TRY IT ▸ Please return each line of the listing exactly as given.

= Beginning of Section =

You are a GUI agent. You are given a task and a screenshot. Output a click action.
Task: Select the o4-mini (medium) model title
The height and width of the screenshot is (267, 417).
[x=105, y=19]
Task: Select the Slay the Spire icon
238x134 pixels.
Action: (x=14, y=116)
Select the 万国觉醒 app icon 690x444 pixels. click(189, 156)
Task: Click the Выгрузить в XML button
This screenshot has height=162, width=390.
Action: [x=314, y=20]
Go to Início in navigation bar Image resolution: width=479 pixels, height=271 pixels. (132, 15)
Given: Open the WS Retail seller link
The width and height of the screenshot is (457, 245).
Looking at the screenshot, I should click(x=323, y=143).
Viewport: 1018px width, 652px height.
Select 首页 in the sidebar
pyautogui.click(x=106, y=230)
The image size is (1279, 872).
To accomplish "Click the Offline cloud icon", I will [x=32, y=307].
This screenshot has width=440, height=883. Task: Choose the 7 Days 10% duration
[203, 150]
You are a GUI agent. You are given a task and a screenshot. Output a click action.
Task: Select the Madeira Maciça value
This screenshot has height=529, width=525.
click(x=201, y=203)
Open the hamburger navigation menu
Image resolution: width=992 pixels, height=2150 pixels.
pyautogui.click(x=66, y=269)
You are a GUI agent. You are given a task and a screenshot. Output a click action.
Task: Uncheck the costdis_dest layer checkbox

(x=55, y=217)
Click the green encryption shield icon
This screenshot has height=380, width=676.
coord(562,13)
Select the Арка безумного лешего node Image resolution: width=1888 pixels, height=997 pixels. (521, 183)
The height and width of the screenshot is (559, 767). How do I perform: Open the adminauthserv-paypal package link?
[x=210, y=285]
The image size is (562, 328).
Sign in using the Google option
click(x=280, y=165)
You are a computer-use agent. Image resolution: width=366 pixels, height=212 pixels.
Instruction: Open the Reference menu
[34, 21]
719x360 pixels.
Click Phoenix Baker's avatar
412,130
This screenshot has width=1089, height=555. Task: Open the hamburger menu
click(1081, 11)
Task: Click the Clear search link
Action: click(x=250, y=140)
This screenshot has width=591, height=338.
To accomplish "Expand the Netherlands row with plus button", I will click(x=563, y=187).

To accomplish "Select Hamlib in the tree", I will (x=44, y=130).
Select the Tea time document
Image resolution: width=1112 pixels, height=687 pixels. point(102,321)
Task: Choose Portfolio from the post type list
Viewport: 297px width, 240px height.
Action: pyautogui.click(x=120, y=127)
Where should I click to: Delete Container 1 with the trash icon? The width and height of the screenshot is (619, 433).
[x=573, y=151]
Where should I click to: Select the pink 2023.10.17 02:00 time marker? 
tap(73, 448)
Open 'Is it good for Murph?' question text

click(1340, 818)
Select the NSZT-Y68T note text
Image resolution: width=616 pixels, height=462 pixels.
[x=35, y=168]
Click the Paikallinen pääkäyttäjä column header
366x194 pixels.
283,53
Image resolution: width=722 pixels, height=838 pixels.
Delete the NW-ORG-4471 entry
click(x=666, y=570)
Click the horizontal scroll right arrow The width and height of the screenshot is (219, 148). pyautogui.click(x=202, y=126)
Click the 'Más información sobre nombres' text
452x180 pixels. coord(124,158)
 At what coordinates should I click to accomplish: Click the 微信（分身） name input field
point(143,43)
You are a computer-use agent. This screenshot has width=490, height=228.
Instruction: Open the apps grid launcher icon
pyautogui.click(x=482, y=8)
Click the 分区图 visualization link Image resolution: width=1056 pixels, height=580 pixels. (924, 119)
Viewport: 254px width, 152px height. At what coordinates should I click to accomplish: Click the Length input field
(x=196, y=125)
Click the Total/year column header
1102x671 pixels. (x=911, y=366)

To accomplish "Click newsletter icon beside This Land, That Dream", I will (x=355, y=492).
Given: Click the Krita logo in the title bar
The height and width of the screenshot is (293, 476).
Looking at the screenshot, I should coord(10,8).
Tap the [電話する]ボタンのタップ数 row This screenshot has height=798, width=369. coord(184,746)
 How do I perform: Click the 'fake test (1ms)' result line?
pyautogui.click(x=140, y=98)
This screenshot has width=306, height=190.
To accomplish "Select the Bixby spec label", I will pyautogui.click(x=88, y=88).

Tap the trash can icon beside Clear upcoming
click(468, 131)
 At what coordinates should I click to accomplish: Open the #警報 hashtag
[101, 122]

= End of Section =

RESULT FOR THIS TASK ▸
You are a GUI agent. You are given a task and a screenshot. Output a click action.
Task: Select the o4-mini (medium) model title
The height and width of the screenshot is (267, 417).
[x=105, y=19]
Task: Select the Slay the Spire icon
238x134 pixels.
Action: (x=14, y=116)
Select the 万国觉醒 app icon 690x444 pixels. click(189, 156)
Task: Click the Выгрузить в XML button
This screenshot has height=162, width=390.
Action: [x=314, y=20]
Go to Início in navigation bar Image resolution: width=479 pixels, height=271 pixels. (132, 15)
Given: Open the WS Retail seller link
The width and height of the screenshot is (457, 245).
Looking at the screenshot, I should click(x=323, y=143).
Viewport: 1018px width, 652px height.
Select 首页 in the sidebar
pyautogui.click(x=106, y=230)
The image size is (1279, 872).
To accomplish "Click the Offline cloud icon", I will [x=32, y=307].
This screenshot has width=440, height=883. Task: Choose the 7 Days 10% duration
[203, 150]
You are a GUI agent. You are given a task and a screenshot. Output a click action.
Task: Select the Madeira Maciça value
This screenshot has height=529, width=525.
click(x=201, y=203)
Open the hamburger navigation menu
Image resolution: width=992 pixels, height=2150 pixels.
pyautogui.click(x=66, y=269)
You are a GUI agent. You are given a task and a screenshot. Output a click action.
Task: Uncheck the costdis_dest layer checkbox

(x=55, y=217)
Click the green encryption shield icon
This screenshot has height=380, width=676.
coord(562,13)
Select the Арка безумного лешего node Image resolution: width=1888 pixels, height=997 pixels. (521, 183)
The height and width of the screenshot is (559, 767). How do I perform: Open the adminauthserv-paypal package link?
[x=210, y=285]
The image size is (562, 328).
Sign in using the Google option
click(x=280, y=165)
You are a computer-use agent. Image resolution: width=366 pixels, height=212 pixels.
Instruction: Open the Reference menu
[34, 21]
719x360 pixels.
Click Phoenix Baker's avatar
412,130
This screenshot has width=1089, height=555. Task: Open the hamburger menu
click(1081, 11)
Task: Click the Clear search link
Action: click(x=250, y=140)
This screenshot has width=591, height=338.
To accomplish "Expand the Netherlands row with plus button", I will click(x=563, y=187).

To accomplish "Select Hamlib in the tree", I will (x=44, y=130).
Select the Tea time document
Image resolution: width=1112 pixels, height=687 pixels. point(102,321)
Task: Choose Portfolio from the post type list
Viewport: 297px width, 240px height.
Action: pyautogui.click(x=120, y=127)
Where should I click to: Delete Container 1 with the trash icon? The width and height of the screenshot is (619, 433).
[x=573, y=151]
Where should I click to: Select the pink 2023.10.17 02:00 time marker? 
tap(73, 448)
Open 'Is it good for Murph?' question text

click(1340, 818)
Select the NSZT-Y68T note text
Image resolution: width=616 pixels, height=462 pixels.
[x=35, y=168]
Click the Paikallinen pääkäyttäjä column header
366x194 pixels.
283,53
Image resolution: width=722 pixels, height=838 pixels.
Delete the NW-ORG-4471 entry
click(x=666, y=570)
Click the horizontal scroll right arrow The width and height of the screenshot is (219, 148). pyautogui.click(x=202, y=126)
Click the 'Más información sobre nombres' text
452x180 pixels. coord(124,158)
 At what coordinates should I click to accomplish: Click the 微信（分身） name input field
point(143,43)
You are a computer-use agent. This screenshot has width=490, height=228.
Instruction: Open the apps grid launcher icon
pyautogui.click(x=482, y=8)
Click the 分区图 visualization link Image resolution: width=1056 pixels, height=580 pixels. (924, 119)
Viewport: 254px width, 152px height. At what coordinates should I click to accomplish: Click the Length input field
(x=196, y=125)
Click the Total/year column header
1102x671 pixels. (x=911, y=366)

To accomplish "Click newsletter icon beside This Land, That Dream", I will (x=355, y=492).
Given: Click the Krita logo in the title bar
The height and width of the screenshot is (293, 476).
Looking at the screenshot, I should coord(10,8).
Tap the [電話する]ボタンのタップ数 row This screenshot has height=798, width=369. coord(184,746)
 How do I perform: Click the 'fake test (1ms)' result line?
pyautogui.click(x=140, y=98)
This screenshot has width=306, height=190.
To accomplish "Select the Bixby spec label", I will pyautogui.click(x=88, y=88).

Tap the trash can icon beside Clear upcoming
click(468, 131)
 At what coordinates should I click to accomplish: Open the #警報 hashtag
[101, 122]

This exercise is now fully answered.